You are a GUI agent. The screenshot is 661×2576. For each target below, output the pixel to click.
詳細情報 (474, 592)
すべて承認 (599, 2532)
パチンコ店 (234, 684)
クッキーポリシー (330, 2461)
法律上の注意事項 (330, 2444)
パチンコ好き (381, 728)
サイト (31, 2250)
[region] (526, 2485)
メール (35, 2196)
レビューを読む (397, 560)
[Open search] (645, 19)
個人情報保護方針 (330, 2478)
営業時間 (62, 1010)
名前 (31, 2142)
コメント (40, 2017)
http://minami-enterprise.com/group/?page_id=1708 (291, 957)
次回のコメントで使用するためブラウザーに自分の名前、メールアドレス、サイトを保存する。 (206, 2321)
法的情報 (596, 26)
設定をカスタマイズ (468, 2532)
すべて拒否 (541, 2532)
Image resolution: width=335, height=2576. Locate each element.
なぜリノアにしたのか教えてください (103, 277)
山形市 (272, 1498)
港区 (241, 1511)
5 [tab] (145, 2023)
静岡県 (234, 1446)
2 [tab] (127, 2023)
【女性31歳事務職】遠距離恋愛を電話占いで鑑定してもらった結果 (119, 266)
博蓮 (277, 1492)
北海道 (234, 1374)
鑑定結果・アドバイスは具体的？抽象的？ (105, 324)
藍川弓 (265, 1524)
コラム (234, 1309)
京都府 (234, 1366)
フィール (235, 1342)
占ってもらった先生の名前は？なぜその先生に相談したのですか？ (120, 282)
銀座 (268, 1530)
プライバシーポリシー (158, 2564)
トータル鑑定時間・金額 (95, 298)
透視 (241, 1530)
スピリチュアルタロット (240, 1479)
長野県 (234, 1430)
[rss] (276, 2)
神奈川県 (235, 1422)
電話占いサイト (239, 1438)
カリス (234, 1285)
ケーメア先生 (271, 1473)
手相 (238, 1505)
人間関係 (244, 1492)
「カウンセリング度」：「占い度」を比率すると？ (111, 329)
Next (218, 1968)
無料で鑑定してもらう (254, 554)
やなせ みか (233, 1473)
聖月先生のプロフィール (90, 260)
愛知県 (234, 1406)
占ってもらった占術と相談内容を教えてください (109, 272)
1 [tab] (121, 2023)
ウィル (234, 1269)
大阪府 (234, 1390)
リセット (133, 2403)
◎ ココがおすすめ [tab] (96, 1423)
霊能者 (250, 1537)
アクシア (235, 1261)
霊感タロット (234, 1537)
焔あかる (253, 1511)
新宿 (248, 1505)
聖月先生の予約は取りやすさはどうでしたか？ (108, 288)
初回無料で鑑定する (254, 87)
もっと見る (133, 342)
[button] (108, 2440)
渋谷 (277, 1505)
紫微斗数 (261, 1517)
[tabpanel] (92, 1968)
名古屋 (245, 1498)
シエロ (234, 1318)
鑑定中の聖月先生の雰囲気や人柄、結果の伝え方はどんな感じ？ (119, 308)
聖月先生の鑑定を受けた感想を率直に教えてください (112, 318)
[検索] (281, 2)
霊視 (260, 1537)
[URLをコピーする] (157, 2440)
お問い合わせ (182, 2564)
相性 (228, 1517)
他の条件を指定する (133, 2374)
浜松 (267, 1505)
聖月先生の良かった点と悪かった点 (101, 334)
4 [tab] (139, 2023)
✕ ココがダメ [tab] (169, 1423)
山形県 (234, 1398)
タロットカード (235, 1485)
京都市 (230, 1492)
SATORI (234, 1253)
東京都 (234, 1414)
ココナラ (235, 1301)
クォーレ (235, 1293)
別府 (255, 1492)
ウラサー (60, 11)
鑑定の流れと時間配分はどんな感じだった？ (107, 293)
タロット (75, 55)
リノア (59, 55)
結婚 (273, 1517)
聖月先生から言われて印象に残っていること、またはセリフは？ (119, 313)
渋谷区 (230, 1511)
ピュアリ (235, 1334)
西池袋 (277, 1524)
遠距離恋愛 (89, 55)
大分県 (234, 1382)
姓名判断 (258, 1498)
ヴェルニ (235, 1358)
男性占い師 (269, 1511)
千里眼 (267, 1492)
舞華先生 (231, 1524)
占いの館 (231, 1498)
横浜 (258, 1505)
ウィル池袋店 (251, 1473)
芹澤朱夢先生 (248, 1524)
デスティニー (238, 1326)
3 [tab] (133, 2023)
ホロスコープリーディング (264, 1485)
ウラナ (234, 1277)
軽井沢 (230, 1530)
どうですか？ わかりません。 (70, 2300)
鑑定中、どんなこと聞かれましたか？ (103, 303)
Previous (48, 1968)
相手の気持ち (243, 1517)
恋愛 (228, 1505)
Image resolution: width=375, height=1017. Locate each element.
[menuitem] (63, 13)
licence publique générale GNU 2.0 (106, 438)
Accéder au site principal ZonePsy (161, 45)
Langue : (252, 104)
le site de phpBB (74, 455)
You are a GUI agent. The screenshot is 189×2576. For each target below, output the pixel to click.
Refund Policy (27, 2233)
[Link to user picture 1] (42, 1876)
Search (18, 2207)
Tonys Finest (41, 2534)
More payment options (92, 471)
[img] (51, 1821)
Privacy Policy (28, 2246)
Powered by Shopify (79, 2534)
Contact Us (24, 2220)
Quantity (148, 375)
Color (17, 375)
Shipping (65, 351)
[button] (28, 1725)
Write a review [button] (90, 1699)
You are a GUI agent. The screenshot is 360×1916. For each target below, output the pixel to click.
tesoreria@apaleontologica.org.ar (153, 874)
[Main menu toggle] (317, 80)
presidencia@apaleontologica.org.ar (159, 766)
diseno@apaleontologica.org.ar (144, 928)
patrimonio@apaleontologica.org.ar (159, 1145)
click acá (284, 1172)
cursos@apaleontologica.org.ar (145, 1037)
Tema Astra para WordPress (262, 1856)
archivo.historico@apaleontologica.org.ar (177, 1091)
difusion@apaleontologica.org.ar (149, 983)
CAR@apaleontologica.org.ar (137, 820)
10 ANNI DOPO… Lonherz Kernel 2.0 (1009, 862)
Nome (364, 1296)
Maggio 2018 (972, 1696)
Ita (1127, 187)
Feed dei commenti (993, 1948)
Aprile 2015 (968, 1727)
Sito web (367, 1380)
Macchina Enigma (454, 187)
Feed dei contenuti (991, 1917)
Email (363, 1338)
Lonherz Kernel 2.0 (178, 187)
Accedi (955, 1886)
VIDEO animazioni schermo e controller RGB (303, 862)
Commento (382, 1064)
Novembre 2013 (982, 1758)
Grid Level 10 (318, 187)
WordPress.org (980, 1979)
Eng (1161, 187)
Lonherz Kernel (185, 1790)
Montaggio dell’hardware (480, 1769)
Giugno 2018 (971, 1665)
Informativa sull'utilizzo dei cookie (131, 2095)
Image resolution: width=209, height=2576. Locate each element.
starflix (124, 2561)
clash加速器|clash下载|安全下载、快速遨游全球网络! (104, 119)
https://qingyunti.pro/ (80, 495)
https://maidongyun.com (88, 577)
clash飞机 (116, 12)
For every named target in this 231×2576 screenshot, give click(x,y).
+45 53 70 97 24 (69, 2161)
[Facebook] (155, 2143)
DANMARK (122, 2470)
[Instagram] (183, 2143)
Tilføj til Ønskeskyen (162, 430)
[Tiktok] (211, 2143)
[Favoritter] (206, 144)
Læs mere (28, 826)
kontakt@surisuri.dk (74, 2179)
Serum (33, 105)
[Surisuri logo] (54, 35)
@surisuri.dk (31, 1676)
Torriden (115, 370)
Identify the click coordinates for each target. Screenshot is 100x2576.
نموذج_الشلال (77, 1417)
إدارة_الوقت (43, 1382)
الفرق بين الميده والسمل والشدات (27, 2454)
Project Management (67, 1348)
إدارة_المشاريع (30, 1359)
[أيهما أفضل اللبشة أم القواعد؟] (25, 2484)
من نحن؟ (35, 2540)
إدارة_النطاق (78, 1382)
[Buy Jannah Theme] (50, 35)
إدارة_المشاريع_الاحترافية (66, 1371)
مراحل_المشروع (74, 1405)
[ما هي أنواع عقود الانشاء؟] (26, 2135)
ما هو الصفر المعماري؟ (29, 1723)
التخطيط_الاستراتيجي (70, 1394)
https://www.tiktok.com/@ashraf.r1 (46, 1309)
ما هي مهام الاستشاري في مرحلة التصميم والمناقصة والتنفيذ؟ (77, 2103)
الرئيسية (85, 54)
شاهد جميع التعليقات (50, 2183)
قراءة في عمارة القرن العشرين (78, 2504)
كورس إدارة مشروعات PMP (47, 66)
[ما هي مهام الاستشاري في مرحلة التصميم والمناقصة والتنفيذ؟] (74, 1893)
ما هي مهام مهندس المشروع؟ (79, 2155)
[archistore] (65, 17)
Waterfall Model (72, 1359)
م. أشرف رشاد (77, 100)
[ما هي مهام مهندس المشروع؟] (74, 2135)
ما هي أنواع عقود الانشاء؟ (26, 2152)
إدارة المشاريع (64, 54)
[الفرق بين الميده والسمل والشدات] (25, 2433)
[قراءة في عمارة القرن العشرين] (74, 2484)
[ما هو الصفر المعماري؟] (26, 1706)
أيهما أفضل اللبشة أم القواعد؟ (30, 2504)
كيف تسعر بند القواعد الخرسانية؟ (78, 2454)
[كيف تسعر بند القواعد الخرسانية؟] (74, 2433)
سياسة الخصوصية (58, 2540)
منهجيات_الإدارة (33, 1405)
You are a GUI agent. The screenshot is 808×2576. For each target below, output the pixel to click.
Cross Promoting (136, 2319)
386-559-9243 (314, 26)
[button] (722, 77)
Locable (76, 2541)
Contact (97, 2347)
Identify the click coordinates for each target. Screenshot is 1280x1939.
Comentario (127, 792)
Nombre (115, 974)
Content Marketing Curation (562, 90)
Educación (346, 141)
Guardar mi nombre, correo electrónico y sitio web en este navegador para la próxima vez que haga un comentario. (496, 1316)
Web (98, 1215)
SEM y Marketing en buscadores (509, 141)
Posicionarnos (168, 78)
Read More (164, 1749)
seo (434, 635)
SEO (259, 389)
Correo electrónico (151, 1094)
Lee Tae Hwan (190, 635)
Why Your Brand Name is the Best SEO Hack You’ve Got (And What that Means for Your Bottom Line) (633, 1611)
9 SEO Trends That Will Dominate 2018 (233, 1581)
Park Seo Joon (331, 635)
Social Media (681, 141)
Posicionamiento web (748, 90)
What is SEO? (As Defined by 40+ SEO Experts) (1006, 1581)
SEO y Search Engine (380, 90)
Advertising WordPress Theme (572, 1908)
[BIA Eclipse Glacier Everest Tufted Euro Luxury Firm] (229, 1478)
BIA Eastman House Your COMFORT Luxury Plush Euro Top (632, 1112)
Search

-*-*-

Using the data above, transcribe the lines that run from the line with "大阪府 (234, 1390)" to the line with "le site de phpBB (74, 455)", both ends kept, and output nothing else.

Result of the task:
大阪府 (234, 1390)
リセット (133, 2403)
◎ ココがおすすめ [tab] (96, 1423)
霊能者 (250, 1537)
アクシア (235, 1261)
霊感タロット (234, 1537)
焔あかる (253, 1511)
新宿 (248, 1505)
聖月先生の予約は取りやすさはどうでしたか？ (108, 288)
初回無料で鑑定する (254, 87)
もっと見る (133, 342)
[button] (108, 2440)
渋谷 (277, 1505)
紫微斗数 (261, 1517)
[tabpanel] (92, 1968)
名古屋 (245, 1498)
シエロ (234, 1318)
鑑定中の聖月先生の雰囲気や人柄、結果の伝え方はどんな感じ？ (119, 308)
聖月先生の鑑定を受けた感想を率直に教えてください (112, 318)
[検索] (281, 2)
霊視 (260, 1537)
[URLをコピーする] (157, 2440)
お問い合わせ (182, 2564)
相性 (228, 1517)
他の条件を指定する (133, 2374)
浜松 (267, 1505)
聖月先生の良かった点と悪かった点 (101, 334)
4 [tab] (139, 2023)
✕ ココがダメ [tab] (169, 1423)
山形県 (234, 1398)
タロットカード (235, 1485)
京都市 (230, 1492)
SATORI (234, 1253)
東京都 (234, 1414)
ココナラ (235, 1301)
クォーレ (235, 1293)
別府 (255, 1492)
ウラサー (60, 11)
鑑定の流れと時間配分はどんな感じだった？ (107, 293)
タロット (75, 55)
リノア (59, 55)
結婚 (273, 1517)
聖月先生から言われて印象に残っていること、またはセリフは？ (119, 313)
渋谷区 (230, 1511)
ピュアリ (235, 1334)
西池袋 (277, 1524)
遠距離恋愛 (89, 55)
大分県 (234, 1382)
姓名判断 (258, 1498)
ヴェルニ (235, 1358)
男性占い師 (269, 1511)
千里眼 (267, 1492)
舞華先生 (231, 1524)
占いの館 (231, 1498)
横浜 (258, 1505)
ウィル池袋店 (251, 1473)
芹澤朱夢先生 (248, 1524)
デスティニー (238, 1326)
3 [tab] (133, 2023)
ホロスコープリーディング (264, 1485)
ウラナ (234, 1277)
軽井沢 (230, 1530)
どうですか？ わかりません。 (70, 2300)
鑑定中、どんなこと聞かれましたか？ (103, 303)
Previous (48, 1968)
相手の気持ち (243, 1517)
恋愛 (228, 1505)
Image resolution: width=375, height=1017. Locate each element.
[menuitem] (63, 13)
licence publique générale GNU 2.0 (106, 438)
Accéder au site principal ZonePsy (161, 45)
Langue : (252, 104)
le site de phpBB (74, 455)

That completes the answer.